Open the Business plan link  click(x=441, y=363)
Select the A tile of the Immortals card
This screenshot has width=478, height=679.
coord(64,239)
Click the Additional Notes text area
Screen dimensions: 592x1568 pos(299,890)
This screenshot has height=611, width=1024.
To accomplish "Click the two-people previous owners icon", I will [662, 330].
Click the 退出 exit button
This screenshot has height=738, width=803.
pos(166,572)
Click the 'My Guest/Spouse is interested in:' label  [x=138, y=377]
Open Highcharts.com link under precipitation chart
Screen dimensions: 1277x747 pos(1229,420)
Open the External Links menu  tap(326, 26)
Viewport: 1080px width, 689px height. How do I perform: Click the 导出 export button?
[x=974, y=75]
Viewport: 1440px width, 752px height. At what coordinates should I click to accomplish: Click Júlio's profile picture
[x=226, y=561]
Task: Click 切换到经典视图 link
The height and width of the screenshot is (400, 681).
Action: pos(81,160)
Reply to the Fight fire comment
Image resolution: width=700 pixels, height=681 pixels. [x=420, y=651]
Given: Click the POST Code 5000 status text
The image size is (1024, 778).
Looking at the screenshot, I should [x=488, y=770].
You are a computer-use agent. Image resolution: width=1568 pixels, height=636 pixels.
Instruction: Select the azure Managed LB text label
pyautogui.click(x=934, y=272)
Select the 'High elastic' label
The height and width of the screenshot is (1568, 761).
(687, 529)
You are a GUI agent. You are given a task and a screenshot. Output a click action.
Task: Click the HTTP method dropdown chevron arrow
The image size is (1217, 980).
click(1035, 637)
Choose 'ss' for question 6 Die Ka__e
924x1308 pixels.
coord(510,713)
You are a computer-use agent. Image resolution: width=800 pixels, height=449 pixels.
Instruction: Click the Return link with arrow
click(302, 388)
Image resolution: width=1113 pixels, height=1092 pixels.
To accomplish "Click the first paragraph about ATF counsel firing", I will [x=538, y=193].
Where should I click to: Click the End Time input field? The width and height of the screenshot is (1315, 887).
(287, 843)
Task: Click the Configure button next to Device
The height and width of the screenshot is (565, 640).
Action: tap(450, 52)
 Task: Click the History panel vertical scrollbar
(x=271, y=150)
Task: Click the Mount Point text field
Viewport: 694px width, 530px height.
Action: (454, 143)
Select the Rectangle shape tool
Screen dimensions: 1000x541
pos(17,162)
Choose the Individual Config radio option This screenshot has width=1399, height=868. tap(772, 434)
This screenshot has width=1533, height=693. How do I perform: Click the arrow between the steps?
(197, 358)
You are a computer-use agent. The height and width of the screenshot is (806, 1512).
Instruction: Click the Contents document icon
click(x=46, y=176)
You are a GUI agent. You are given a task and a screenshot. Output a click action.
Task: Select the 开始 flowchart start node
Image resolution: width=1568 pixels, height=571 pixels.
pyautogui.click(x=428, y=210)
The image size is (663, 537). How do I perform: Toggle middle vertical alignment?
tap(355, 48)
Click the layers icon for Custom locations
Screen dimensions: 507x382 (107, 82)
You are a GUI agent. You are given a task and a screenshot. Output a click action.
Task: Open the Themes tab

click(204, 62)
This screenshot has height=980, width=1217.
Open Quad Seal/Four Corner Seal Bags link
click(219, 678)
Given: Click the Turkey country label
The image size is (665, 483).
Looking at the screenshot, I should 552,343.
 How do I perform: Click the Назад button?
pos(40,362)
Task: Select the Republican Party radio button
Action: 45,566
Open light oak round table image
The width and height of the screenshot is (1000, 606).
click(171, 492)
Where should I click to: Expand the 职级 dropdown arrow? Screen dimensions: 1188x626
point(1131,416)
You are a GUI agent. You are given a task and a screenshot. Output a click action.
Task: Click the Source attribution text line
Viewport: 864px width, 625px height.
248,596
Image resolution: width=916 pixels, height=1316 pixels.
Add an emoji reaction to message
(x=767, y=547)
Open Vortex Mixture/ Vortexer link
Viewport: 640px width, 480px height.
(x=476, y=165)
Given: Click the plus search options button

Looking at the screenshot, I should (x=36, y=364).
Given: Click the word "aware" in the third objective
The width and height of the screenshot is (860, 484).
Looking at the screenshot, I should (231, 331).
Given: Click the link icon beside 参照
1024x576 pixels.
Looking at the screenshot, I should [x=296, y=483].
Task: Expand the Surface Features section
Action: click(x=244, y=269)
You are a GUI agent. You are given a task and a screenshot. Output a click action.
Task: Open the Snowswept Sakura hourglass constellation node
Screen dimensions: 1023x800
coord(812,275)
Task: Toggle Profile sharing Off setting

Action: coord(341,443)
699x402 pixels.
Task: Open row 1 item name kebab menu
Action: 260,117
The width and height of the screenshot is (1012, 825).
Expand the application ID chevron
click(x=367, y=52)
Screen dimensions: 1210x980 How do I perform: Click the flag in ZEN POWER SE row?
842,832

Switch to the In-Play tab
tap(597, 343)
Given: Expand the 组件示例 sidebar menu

------------------------

*EXERCISE GOAL:*
Restate the records above in full, keeping each line exactly as it stands.

*RESULT:*
Open the Business plan link  click(x=441, y=363)
Select the A tile of the Immortals card
This screenshot has width=478, height=679.
coord(64,239)
Click the Additional Notes text area
Screen dimensions: 592x1568 pos(299,890)
This screenshot has height=611, width=1024.
To accomplish "Click the two-people previous owners icon", I will [662, 330].
Click the 退出 exit button
This screenshot has height=738, width=803.
pos(166,572)
Click the 'My Guest/Spouse is interested in:' label  [x=138, y=377]
Open Highcharts.com link under precipitation chart
Screen dimensions: 1277x747 pos(1229,420)
Open the External Links menu  tap(326, 26)
Viewport: 1080px width, 689px height. How do I perform: Click the 导出 export button?
[x=974, y=75]
Viewport: 1440px width, 752px height. At what coordinates should I click to accomplish: Click Júlio's profile picture
[x=226, y=561]
Task: Click 切换到经典视图 link
The height and width of the screenshot is (400, 681).
Action: pos(81,160)
Reply to the Fight fire comment
Image resolution: width=700 pixels, height=681 pixels. [x=420, y=651]
Given: Click the POST Code 5000 status text
The image size is (1024, 778).
Looking at the screenshot, I should [x=488, y=770].
You are a computer-use agent. Image resolution: width=1568 pixels, height=636 pixels.
Instruction: Select the azure Managed LB text label
pyautogui.click(x=934, y=272)
Select the 'High elastic' label
The height and width of the screenshot is (1568, 761).
(687, 529)
You are a GUI agent. You are given a task and a screenshot. Output a click action.
Task: Click the HTTP method dropdown chevron arrow
The image size is (1217, 980).
click(1035, 637)
Choose 'ss' for question 6 Die Ka__e
924x1308 pixels.
coord(510,713)
You are a computer-use agent. Image resolution: width=800 pixels, height=449 pixels.
Instruction: Click the Return link with arrow
click(302, 388)
Image resolution: width=1113 pixels, height=1092 pixels.
To accomplish "Click the first paragraph about ATF counsel firing", I will [x=538, y=193].
Where should I click to: Click the End Time input field? The width and height of the screenshot is (1315, 887).
(287, 843)
Task: Click the Configure button next to Device
The height and width of the screenshot is (565, 640).
Action: tap(450, 52)
 Task: Click the History panel vertical scrollbar
(x=271, y=150)
Task: Click the Mount Point text field
Viewport: 694px width, 530px height.
Action: (454, 143)
Select the Rectangle shape tool
Screen dimensions: 1000x541
pos(17,162)
Choose the Individual Config radio option This screenshot has width=1399, height=868. tap(772, 434)
This screenshot has width=1533, height=693. How do I perform: Click the arrow between the steps?
(197, 358)
You are a computer-use agent. The height and width of the screenshot is (806, 1512).
Instruction: Click the Contents document icon
click(x=46, y=176)
You are a GUI agent. You are given a task and a screenshot. Output a click action.
Task: Select the 开始 flowchart start node
Image resolution: width=1568 pixels, height=571 pixels.
pyautogui.click(x=428, y=210)
The image size is (663, 537). How do I perform: Toggle middle vertical alignment?
tap(355, 48)
Click the layers icon for Custom locations
Screen dimensions: 507x382 (107, 82)
You are a GUI agent. You are given a task and a screenshot. Output a click action.
Task: Open the Themes tab

click(204, 62)
This screenshot has height=980, width=1217.
Open Quad Seal/Four Corner Seal Bags link
click(219, 678)
Given: Click the Turkey country label
The image size is (665, 483).
Looking at the screenshot, I should 552,343.
 How do I perform: Click the Назад button?
pos(40,362)
Task: Select the Republican Party radio button
Action: 45,566
Open light oak round table image
The width and height of the screenshot is (1000, 606).
click(171, 492)
Where should I click to: Expand the 职级 dropdown arrow? Screen dimensions: 1188x626
point(1131,416)
You are a GUI agent. You are given a task and a screenshot. Output a click action.
Task: Click the Source attribution text line
Viewport: 864px width, 625px height.
248,596
Image resolution: width=916 pixels, height=1316 pixels.
Add an emoji reaction to message
(x=767, y=547)
Open Vortex Mixture/ Vortexer link
Viewport: 640px width, 480px height.
(x=476, y=165)
Given: Click the plus search options button

Looking at the screenshot, I should (x=36, y=364).
Given: Click the word "aware" in the third objective
The width and height of the screenshot is (860, 484).
Looking at the screenshot, I should (231, 331).
Given: Click the link icon beside 参照
1024x576 pixels.
Looking at the screenshot, I should [x=296, y=483].
Task: Expand the Surface Features section
Action: click(x=244, y=269)
You are a GUI agent. You are given a task and a screenshot. Output a click action.
Task: Open the Snowswept Sakura hourglass constellation node
Screen dimensions: 1023x800
coord(812,275)
Task: Toggle Profile sharing Off setting

Action: coord(341,443)
699x402 pixels.
Task: Open row 1 item name kebab menu
Action: 260,117
The width and height of the screenshot is (1012, 825).
Expand the application ID chevron
click(x=367, y=52)
Screen dimensions: 1210x980 How do I perform: Click the flag in ZEN POWER SE row?
842,832

Switch to the In-Play tab
tap(597, 343)
Given: Expand the 组件示例 sidebar menu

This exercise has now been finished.